Buster’s movie career began in 1917. Ten days before he was due to start rehearsals for the Schubert Brothers’ “The Passing Show Of 1917″, a chance meeting with former vaudeville friend Roscoe (Fatty) Arbuckle changed his life. Arbuckle had been making movie shorts for a while with Sennett, and was just starting production with Joseph Schenck at the Norma Talmadge studio on THE BUTCHER BOY. He asked Buster if he would like to ‘do a scene’ with him. Keaton jumped at the chance, pulled out of “The Passing Show", and the rest is wonderful history.


He continued to work with Arbuckle until Fall 1919. In September of that year, he was given the chance to make his own movies; he made three.

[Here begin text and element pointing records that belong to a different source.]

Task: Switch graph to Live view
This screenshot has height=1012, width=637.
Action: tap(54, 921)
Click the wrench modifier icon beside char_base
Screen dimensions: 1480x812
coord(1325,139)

In 1920 Schenck bought the old Chaplin studio and renamed it the Keaton studio, giving Buster complete artistic and technical control over his productions. He was contracted to make eight movie shorts a year. He gathered together a technical crew and writers that would stay with him until the end of 1928, when MGM took over the Keaton Studio. In these early films can be seen the germination of many ideas, stunts and technical feats that were to make his feature films the phenomenal artistic achievements they were. He made his first independent feature, THE THREE AGES, in 1923. He had made nine more by 1928, when he lost control to MGM. Among these wonderful movies are THE GENERAL, Keaton’s favorite, OUR HOSPITALITY , which co-starred his first wife, Natalie Talmadge, and featured their first of two sons (James) in the opening sequences. This has the remarkable stunt, when Keaton swings out over a waterfall and grabs the heroine just as she is about to go over the edge. After numerous viewings, it still has me on the edge of my seat! Other classics included STEAMBOAT BILL, JR., GO WEST and, although made after the take over, THE CAMERAMAN, the last real Keaton movie.